Josh’s question hangs over me. Will you love me if I’m not like you? Will you love me if I choose something else?
“Oh, Josh,” I say again. As we get our slices of pizza—oversize triangles with sturdy crusts and thick layers of cheese—I begin a series of proclamations. “I will love you whoever you are. I will respect the choices you make. I will not be happy if you harm yourself or others, but the decisions will be yours.”
He’s looking at me with eyes wide open, wondering if he can believe me. He wants to give himself over to my reassurance, yet already, at the age of nine, he understands that, given the world to which he was born, it’s a complicated proposition. All I can do is assure him that, in my love for him, there aren’t edges past which he can’t venture. My love for him is capacious enough for him to grow and change; it has ample space for whoever he wants to become.
“You’re only at the start of figuring out who you’re going to be. You don’t have to be held back by what others think of you. You have the right, the need, to decide what you believe,” I say, trusting that he will understand at least part of what I’m saying.
I’m in high gear, speechmaking mode, talking too fast, with far more passion and honesty than he expected. His eyes are open wide as he listens intently to me.
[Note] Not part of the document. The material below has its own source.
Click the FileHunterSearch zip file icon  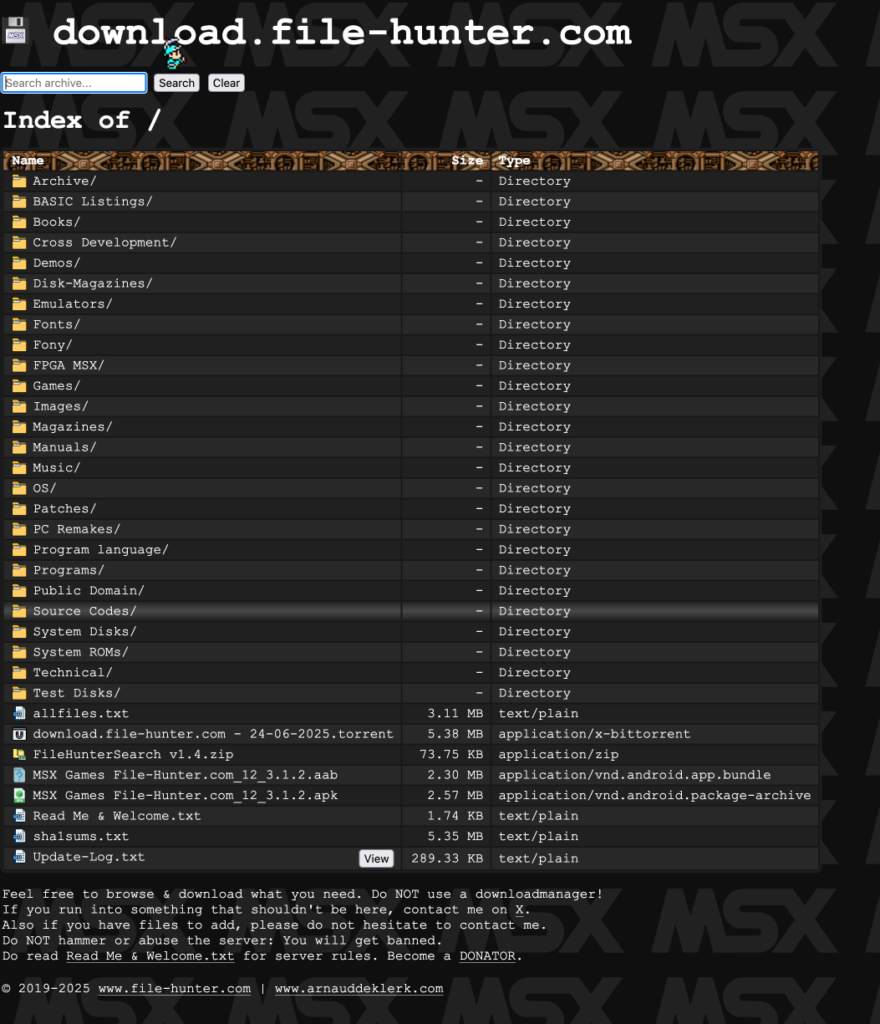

Any moment he will change the subject, to the Patriots or the Red Sox. His eyes will drift to the ESPN-blaring TV attached to the wall behind us, but until then, I’m saying words that I’m starting to trust, offering sentences that are becoming truer in my own mind as I say them.
“This is the most delicious pizza in the world,” he exclaims, though I’ve privately decided that I prefer the thin slices at Regina’s in Boston’s North End.
“Life,” I continue on, wanting to impart this not just to Josh but to my younger self, “is about exploring and grappling and growing. You’re allowed to change, even when it’s painful. You’re allowed to decide who you want to be.”
Josh has sauce dotted at the corners of his mouth. He is savoring the slice.